Source data Start Marker
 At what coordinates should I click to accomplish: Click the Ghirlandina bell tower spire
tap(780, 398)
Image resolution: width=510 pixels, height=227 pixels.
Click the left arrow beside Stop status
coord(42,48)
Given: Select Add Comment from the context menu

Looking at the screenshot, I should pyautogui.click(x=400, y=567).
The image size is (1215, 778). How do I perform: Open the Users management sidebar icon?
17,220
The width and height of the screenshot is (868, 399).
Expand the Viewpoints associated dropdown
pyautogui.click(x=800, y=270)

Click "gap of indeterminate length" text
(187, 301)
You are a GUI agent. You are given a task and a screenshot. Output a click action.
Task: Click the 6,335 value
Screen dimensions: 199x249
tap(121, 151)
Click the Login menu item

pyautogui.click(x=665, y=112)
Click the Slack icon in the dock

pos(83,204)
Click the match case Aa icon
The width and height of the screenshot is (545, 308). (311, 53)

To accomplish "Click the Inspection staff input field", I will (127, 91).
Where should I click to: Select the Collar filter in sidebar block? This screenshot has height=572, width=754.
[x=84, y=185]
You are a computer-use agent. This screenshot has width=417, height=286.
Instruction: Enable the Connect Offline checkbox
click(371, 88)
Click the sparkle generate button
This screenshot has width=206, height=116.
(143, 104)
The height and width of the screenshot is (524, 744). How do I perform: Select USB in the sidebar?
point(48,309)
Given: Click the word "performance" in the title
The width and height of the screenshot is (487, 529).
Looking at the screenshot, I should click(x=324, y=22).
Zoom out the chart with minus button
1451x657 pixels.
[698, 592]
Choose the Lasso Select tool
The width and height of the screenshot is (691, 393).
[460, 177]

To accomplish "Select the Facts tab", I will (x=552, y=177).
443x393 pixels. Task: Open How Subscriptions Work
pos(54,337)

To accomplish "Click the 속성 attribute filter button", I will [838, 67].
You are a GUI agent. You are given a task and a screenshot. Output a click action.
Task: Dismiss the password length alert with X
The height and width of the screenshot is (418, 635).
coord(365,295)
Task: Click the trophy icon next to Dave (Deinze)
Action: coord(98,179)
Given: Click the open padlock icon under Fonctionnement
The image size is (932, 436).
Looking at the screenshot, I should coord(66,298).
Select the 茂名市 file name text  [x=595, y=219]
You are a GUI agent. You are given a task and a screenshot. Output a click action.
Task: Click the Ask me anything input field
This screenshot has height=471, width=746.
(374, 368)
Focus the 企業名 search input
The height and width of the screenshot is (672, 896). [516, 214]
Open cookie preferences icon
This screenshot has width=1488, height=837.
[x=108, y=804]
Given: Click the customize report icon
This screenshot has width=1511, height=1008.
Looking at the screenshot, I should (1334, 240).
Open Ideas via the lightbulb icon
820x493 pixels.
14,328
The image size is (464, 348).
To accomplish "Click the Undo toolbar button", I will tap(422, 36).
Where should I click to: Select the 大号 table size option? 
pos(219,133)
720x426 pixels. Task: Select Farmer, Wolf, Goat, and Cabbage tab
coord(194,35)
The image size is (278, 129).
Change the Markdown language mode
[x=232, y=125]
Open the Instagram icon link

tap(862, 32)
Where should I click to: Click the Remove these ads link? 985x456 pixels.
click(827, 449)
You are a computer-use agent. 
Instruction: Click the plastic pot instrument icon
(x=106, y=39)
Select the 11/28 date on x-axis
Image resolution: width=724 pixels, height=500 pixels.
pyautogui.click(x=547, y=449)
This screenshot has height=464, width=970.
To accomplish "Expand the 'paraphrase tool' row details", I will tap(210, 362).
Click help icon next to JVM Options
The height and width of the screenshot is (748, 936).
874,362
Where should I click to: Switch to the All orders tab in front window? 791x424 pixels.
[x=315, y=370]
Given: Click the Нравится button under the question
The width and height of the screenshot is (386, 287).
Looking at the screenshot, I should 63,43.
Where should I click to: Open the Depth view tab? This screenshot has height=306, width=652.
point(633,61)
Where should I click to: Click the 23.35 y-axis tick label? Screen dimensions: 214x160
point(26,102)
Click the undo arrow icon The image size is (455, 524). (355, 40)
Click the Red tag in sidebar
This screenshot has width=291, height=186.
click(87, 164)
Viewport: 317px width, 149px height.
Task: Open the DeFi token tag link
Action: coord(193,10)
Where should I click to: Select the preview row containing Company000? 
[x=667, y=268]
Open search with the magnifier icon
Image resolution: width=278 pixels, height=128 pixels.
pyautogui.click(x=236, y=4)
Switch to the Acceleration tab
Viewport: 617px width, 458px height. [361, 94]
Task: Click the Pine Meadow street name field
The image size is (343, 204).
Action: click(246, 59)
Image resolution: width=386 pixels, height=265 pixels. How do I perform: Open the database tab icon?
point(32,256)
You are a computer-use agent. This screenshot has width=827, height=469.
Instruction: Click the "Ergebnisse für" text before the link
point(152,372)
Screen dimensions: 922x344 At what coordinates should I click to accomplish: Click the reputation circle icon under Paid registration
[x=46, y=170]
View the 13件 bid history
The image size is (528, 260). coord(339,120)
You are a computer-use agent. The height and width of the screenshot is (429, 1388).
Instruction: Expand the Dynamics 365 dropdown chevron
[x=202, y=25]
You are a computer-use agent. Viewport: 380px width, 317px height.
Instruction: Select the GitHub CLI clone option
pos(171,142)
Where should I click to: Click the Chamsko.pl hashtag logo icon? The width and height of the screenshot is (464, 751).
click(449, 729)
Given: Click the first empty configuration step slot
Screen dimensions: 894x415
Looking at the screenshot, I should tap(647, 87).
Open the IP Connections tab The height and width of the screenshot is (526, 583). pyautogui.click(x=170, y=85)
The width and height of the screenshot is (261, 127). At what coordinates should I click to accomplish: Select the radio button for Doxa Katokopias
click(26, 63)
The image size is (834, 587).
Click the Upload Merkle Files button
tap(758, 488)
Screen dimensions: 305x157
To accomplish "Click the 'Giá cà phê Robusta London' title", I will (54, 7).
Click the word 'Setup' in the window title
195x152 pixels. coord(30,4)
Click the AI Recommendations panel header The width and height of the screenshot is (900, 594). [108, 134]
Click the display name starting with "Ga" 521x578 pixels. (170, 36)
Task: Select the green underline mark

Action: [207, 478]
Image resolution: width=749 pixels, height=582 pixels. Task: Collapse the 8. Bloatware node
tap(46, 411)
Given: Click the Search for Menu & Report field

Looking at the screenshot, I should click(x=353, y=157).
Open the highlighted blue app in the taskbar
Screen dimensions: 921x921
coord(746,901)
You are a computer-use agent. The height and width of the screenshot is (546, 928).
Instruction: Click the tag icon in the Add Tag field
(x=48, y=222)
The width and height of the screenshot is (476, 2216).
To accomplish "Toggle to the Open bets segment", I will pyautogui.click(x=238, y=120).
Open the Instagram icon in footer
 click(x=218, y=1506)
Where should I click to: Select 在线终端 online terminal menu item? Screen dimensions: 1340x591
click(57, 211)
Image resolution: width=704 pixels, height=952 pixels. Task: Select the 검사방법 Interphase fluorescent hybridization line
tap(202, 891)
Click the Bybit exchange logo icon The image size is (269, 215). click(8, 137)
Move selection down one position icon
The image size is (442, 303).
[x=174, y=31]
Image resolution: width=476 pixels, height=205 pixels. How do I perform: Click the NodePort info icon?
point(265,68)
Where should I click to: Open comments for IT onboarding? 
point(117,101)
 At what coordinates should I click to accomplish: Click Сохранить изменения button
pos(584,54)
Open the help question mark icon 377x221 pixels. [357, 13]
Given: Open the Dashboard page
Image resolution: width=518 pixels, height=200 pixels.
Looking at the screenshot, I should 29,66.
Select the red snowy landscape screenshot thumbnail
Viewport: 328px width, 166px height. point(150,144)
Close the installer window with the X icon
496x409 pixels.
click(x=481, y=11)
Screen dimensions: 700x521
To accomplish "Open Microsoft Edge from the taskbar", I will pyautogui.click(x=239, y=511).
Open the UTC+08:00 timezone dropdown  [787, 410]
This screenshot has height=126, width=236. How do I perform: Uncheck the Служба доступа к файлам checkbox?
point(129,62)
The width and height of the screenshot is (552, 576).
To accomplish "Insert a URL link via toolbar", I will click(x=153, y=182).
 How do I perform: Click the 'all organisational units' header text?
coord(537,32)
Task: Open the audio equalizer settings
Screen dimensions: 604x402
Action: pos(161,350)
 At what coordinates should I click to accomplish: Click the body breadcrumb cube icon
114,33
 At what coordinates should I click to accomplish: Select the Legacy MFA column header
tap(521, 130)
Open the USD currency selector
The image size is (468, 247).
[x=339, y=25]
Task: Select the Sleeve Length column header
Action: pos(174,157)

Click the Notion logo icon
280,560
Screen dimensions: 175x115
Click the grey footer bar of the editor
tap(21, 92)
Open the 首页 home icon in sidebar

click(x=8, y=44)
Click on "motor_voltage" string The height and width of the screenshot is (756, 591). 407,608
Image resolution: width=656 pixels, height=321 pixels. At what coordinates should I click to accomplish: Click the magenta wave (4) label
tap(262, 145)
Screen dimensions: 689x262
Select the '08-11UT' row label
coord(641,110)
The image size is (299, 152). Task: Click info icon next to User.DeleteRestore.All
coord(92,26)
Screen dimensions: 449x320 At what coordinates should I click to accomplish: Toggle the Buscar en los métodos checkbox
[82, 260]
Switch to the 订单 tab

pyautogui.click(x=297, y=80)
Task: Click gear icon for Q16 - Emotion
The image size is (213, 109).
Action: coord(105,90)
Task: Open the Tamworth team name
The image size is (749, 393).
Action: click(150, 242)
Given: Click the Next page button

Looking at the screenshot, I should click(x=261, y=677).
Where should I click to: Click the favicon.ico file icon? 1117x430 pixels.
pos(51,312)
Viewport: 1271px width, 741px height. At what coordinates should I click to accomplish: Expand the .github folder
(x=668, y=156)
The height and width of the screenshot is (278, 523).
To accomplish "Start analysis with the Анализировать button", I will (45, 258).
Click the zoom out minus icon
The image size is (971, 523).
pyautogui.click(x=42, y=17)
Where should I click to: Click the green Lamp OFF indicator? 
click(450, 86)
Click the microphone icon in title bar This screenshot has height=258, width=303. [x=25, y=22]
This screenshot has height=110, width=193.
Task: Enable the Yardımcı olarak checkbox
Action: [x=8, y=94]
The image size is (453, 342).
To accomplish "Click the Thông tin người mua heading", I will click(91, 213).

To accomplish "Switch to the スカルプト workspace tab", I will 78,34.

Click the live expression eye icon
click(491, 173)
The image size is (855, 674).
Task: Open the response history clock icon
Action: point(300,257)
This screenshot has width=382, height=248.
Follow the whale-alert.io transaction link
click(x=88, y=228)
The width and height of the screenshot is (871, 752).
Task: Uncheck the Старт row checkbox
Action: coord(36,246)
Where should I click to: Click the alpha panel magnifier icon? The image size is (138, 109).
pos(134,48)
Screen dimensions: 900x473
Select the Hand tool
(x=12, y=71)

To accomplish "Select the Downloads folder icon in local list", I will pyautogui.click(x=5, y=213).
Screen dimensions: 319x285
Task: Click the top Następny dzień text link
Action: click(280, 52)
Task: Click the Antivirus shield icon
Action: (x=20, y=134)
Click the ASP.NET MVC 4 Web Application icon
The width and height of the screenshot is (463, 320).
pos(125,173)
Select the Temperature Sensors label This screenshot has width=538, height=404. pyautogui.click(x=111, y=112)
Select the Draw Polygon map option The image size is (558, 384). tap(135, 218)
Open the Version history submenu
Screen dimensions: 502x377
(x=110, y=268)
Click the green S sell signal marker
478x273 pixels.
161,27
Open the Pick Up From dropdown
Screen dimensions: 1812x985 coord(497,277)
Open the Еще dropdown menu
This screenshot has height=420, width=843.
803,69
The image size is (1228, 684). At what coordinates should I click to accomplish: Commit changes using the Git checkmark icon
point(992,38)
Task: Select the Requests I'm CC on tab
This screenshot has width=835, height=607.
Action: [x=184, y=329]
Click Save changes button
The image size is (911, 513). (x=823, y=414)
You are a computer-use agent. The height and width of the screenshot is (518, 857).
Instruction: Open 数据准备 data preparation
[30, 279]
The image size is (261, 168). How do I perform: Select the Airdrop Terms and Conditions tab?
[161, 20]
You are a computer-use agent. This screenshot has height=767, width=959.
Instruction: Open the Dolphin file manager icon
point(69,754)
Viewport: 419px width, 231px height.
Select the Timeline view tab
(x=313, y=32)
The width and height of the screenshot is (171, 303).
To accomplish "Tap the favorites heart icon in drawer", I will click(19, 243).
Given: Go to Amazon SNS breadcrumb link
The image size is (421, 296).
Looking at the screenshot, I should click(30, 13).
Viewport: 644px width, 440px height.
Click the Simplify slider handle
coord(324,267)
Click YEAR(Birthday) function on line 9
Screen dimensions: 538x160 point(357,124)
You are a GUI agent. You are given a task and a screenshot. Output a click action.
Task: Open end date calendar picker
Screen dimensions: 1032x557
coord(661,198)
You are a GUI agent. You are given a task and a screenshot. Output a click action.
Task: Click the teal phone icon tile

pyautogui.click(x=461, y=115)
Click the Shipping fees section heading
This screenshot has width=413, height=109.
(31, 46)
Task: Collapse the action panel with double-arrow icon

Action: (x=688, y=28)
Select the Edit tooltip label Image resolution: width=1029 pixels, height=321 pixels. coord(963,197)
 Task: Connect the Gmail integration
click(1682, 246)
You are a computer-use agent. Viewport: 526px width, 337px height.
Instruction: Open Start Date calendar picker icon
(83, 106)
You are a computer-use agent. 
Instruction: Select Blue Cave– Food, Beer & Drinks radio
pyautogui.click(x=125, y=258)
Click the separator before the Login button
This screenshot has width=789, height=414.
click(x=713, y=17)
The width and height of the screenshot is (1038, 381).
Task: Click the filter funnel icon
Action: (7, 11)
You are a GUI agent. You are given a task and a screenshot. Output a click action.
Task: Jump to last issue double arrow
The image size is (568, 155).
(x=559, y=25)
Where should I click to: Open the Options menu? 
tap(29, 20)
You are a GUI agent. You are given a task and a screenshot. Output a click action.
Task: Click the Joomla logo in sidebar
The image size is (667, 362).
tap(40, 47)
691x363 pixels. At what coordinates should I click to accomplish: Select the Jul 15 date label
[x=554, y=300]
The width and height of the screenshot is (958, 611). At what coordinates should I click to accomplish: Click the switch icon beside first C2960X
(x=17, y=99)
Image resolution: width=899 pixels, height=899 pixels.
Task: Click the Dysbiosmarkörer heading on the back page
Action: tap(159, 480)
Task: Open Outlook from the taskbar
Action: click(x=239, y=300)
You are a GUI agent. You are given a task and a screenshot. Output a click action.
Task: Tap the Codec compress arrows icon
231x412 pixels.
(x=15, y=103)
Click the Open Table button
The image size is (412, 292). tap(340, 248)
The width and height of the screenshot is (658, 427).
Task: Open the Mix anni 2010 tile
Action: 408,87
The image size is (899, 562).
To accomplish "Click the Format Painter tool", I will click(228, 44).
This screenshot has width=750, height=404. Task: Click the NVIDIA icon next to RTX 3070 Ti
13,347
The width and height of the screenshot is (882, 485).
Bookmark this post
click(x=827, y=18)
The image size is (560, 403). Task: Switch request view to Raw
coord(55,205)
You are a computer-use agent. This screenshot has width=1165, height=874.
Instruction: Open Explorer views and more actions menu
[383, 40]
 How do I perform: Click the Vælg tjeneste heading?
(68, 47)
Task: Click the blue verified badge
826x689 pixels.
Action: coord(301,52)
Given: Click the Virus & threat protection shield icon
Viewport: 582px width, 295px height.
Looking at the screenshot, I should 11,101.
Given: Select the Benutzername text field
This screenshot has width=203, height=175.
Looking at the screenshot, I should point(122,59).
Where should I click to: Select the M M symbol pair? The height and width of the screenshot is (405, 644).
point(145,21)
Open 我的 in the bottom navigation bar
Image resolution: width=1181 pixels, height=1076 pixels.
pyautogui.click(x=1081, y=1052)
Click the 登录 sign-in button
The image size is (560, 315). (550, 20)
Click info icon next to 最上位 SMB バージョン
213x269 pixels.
Source data End Marker
What the task requires: Return every line of the entries above that the string "toolbar" appears in.

Exercise result:
To accomplish "Click the Undo toolbar button", I will tap(422, 36).
To accomplish "Insert a URL link via toolbar", I will click(x=153, y=182).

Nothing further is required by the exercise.